Perez Lab
Mechanisms of Cell Wall Assembly

Mechanistic basis of teichoic acid transport by a gatekeeper flippase Link to publication in Nat .Commun. The cell wall is a complex structure that protects bacteria from environmental threats. Phosphocholine-containing teichoic acids are key cell wall biopolymers for the human pathogen Streptococcus pneumoniae. The flippase TacF, a member of the multidrug/oligosaccharide-lipid/polysaccharide (MOP) superfamily, monitors the phosphocholine content of teichoic acids during transport, yet the underlying mechanism of this process remains unknown. In our work, we present a cryo-EM structure of S. pneumoniae TacF in lipid nanodiscs, which, through complementary multidisciplinary approaches, provides mechanistic insights into TacF's molecular mechanism. In addition, our studies reveal common mechanistic elements among MOP flippases, indicating a shared mechanism for polyprenyl-diphosphate-linked oligosaccharide lipid transport. 

Receptor-recognition and antiviral mechanisms of retrovirus-derived human proteins. Link to publication in NSMB In collaboration with the Reyes Lab we present cryo-electron microscopy structures and functional characterization of human ASCT2 in complexes with the receptor-binding domains of syncytin-1 and suppressyn, cellular proteins of retroviral origin involved in cell–cell fusion events to establish the maternal–fetal interface in the placenta. Our work uncovers a common ASCT2 recognition mechanism by a large group of endogenous and disease-causing retroviruses, and provides high-resolution views on how placental human proteins exert morphological and immunological functions.

Mechanistic basis of choline import involved in teichoic acids and lipopolysaccharide modification 
Link to publication in Sci. Adv.

We determined the structure and mechanism of LicB, a choline transporter involved in the cell wall biosynthesis of Streptococcus pneumoniae. We used a multidisciplinary approach including structure determination by cryo-EM and X-ray crystallography, electrophysiology, in-vitro transport assays, sybody generation in collaboration with the Seeger Lab, and in- vivo assays in collaboration with the Veening Lab.
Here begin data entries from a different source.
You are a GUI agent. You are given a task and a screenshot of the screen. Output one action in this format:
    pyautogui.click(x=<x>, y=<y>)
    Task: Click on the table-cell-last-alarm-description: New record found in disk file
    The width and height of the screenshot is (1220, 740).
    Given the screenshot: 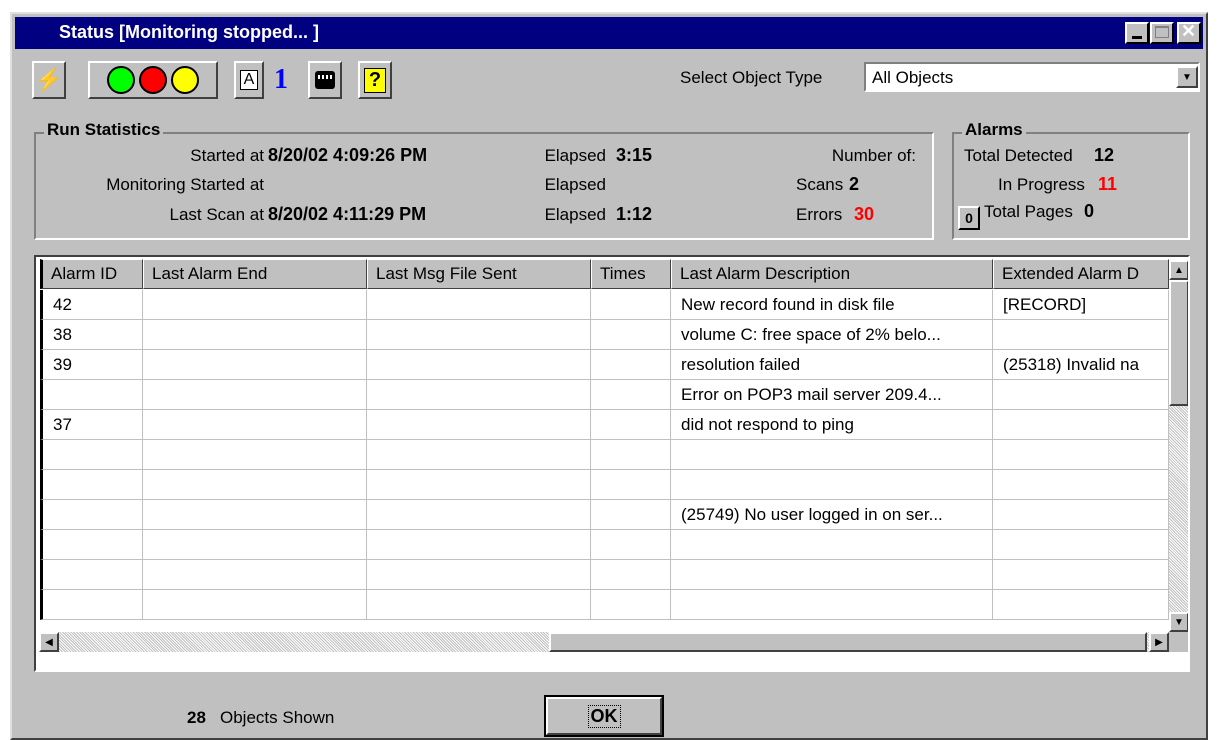 What is the action you would take?
    pyautogui.click(x=832, y=305)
Evidence for a trap-and-flip mechanism in a proton-dependent lipid transporter
Link to publication in Nat. Commun.

We investigated the flipping mechanism of LtaA, a proton-dependent MFS lipid transporter essential for lipoteichoic acid biosynthesis in the pathogen Staphylococcus aureus. Combining cysteine disulfide trapping, mutagenesis, transport assays in vitro and in vivo, and molecular dynamics simulations in collaboration with the Mehdipour Lab and Hummer Lab, we revealed that LtaA catalyzes lipid translocation by a trap-and-flip mechanism.